Background information
- Born: Siena, Italy
- Genres: Classical crossover, Operatic pop (Popera)
- Occupation: Singer
- Label: Universal
- Website: alessandrosafina.com

= Alessandro Safina =

Italian operatic pop tenor

Alessandro Safina (/it/) is an Italian operatic pop tenor.

Born in Siena, Italy, Safina has sought to combine his interests in opera and modern pop music.

== Music education ==
Safina began to study music when he was nine years old and attended a music academy at the age of 12. At 17, he was accepted to the Conservatorio di Musica "Luigi Cherubini" in Florence, Italy.

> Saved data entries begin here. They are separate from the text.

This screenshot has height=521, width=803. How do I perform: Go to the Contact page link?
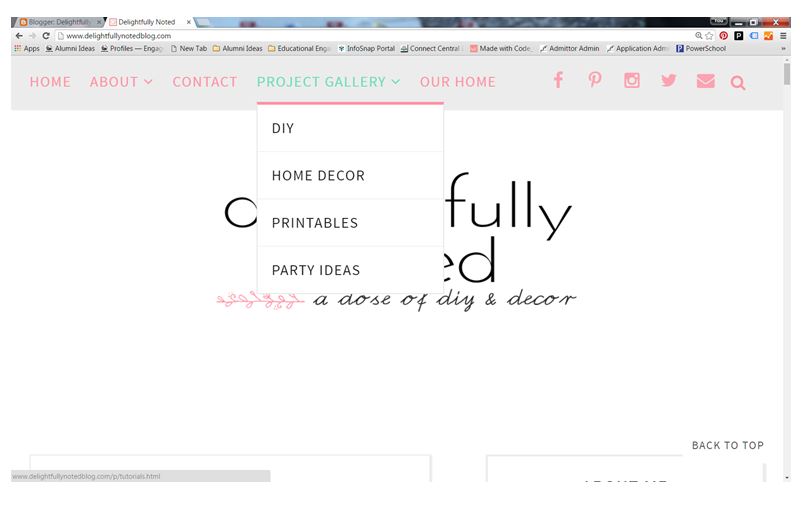[204, 82]
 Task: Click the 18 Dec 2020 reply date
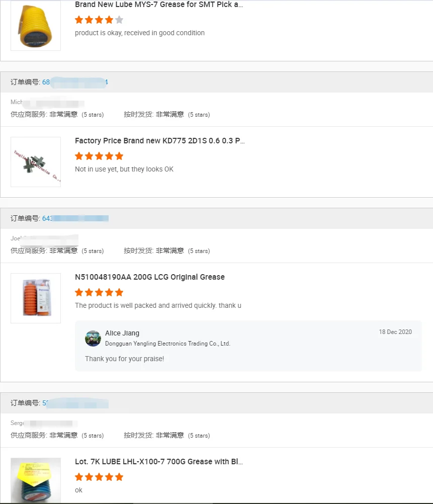pyautogui.click(x=395, y=332)
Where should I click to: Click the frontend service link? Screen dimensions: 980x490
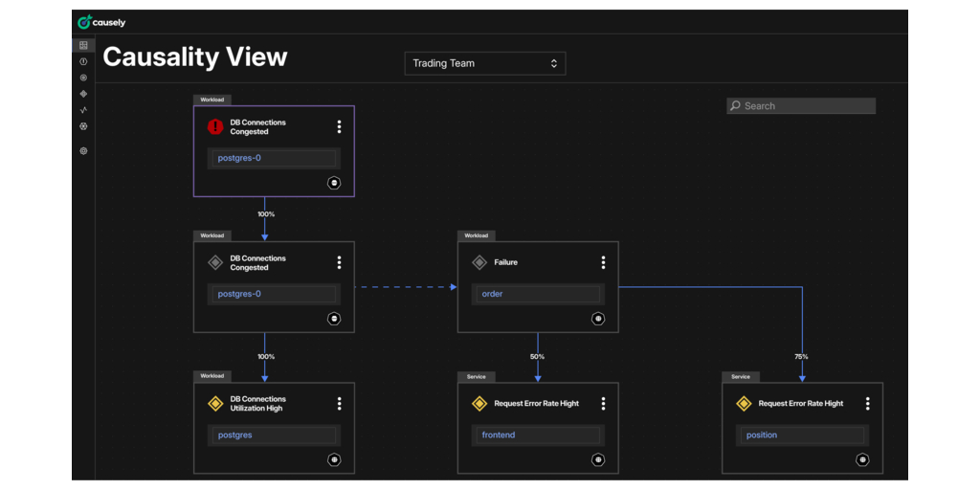point(499,434)
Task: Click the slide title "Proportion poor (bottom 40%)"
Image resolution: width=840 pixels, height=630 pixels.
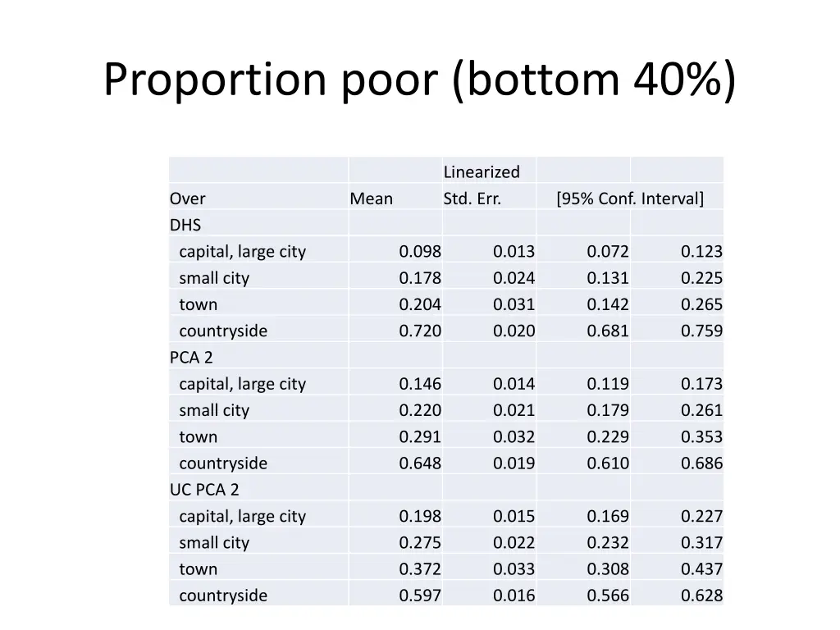Action: (x=419, y=80)
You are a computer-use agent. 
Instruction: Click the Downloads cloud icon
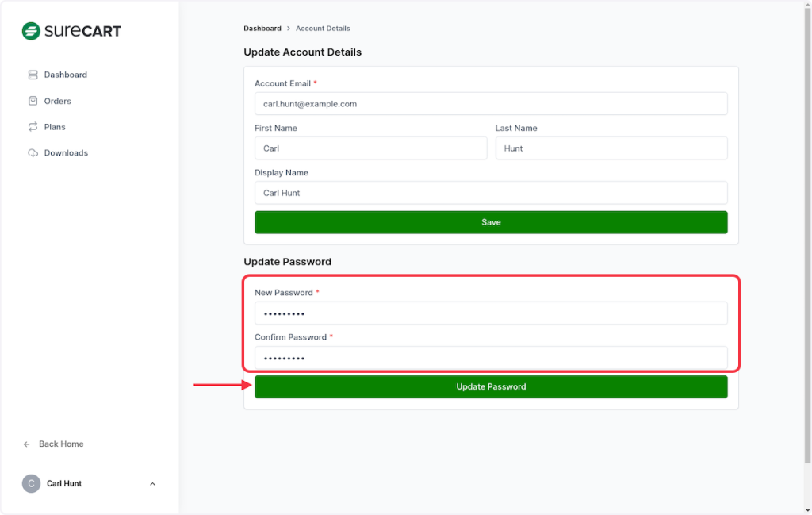click(x=33, y=153)
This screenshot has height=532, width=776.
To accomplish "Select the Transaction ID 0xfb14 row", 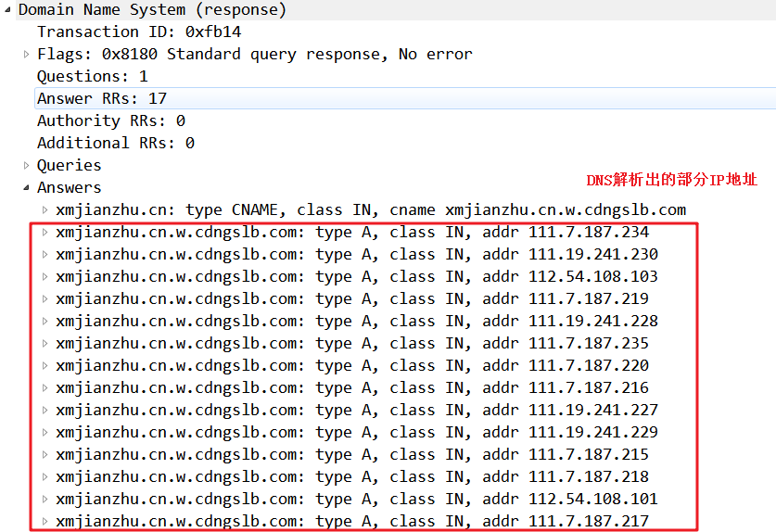I will (139, 32).
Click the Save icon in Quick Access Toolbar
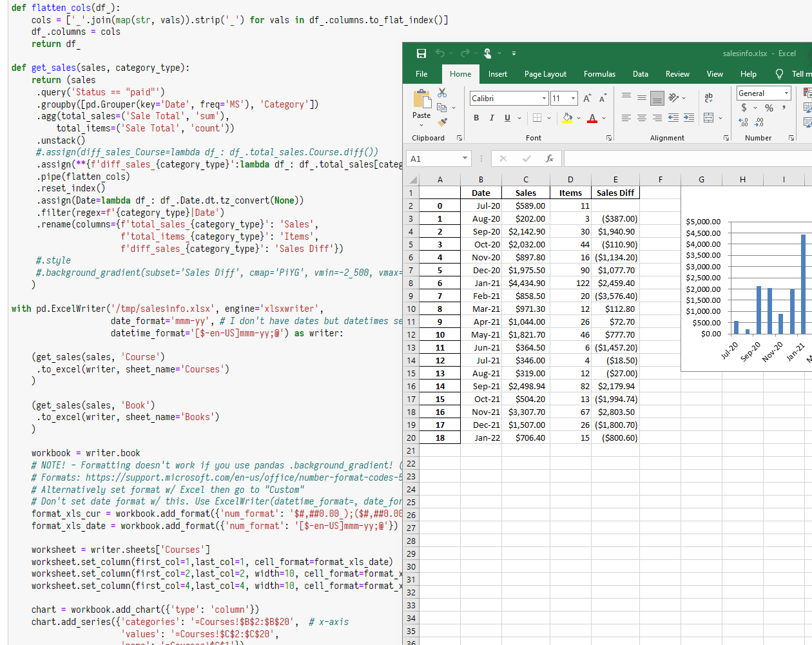 coord(421,53)
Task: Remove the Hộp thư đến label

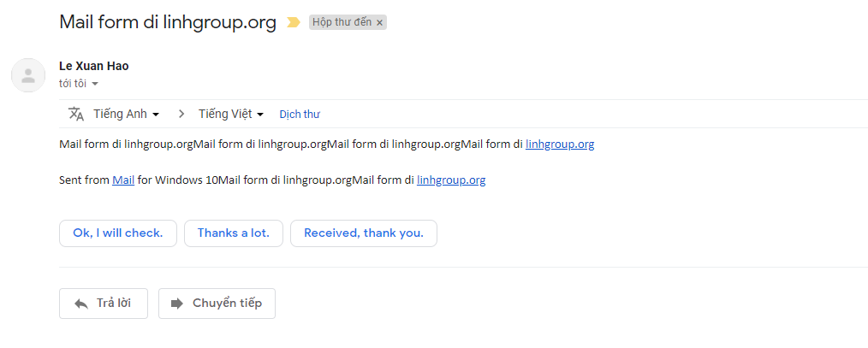Action: (379, 23)
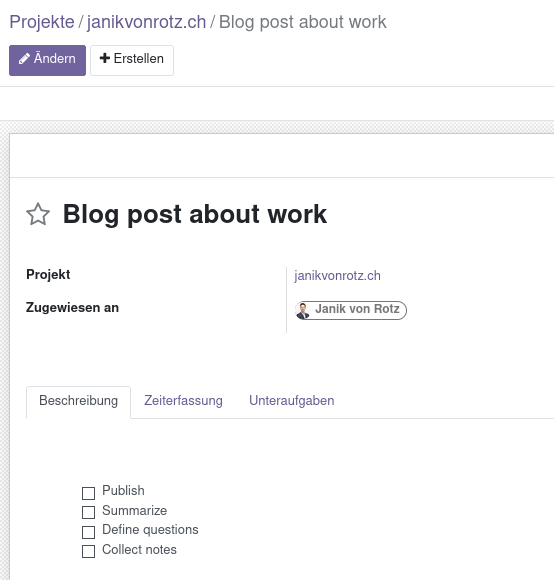Check the Summarize checkbox
This screenshot has height=580, width=554.
[88, 512]
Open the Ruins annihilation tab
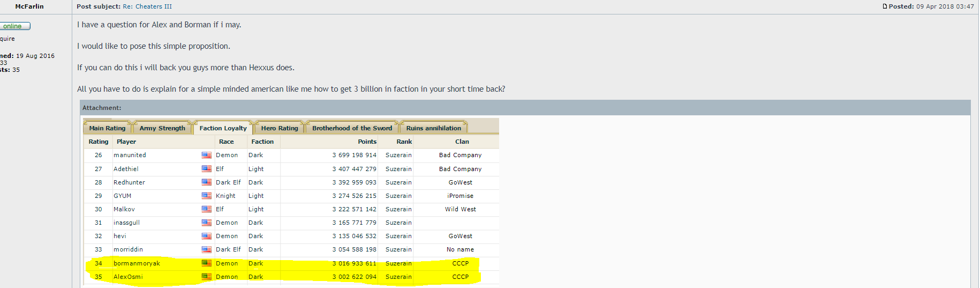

In 1989, he won the "Concorso Lirico Internazionale" in Mantova, Italy, and this led to his opera debut. In 1990 he appeared with soprano Katia Ricciarelli as Rodolfo in Puccini's La bohème.

== Career ==

In the '90s, Safina began recording with Italian pianist/composer Romano Musumarra and his self-titled debut was issued in September 2001. Safina's single "Luna", released in 1999, reached number 2 in the Dutch charts.

In 2001, Safina contributed to the score of Baz Luhrmann's film Moulin Rouge! where he performed Elton John's "Your Song" with Ewan McGregor, and a part of the Elephant Love Medley, sung by Ewan McGregor and Nicole Kidman. That same year, his song Luna was part of the soundtrack of the soap opera O Clone from Rede Globo, Safina, also made a guest appearance in the soap opera. In November 2001, Safina sang Andrew Lloyd Webber's "Music of the Night" for Queen Elizabeth II during the Royal Variety Show.

By 2002, Safina's album Insieme A Te sold 700,000 copies worldwide.
In March, 2002, he performed "Del Perduto Amore" at the San Remo Music Festival. He also recorded "Your Song" with Elton John for Sport Relief, a charity venture to help children.
Safina's concert "Only You", featuring Patricia Manterola, was taped in the amphitheatre El Greco in Taormina, Sicily in 2001, and was later broadcast in the series Great Performances by American public channel PBS and released in 2003 on DVD. Also in 2003, Safina performed the English and Korean vocals for a Korean song called "Hamangyeon" (하망연(何茫然)), part of the soundtrack for Dae Jang Geum, and he appeared as Mario Cavaradossi in Tosca e Altre Due, a film based on the opera Tosca by Puccini.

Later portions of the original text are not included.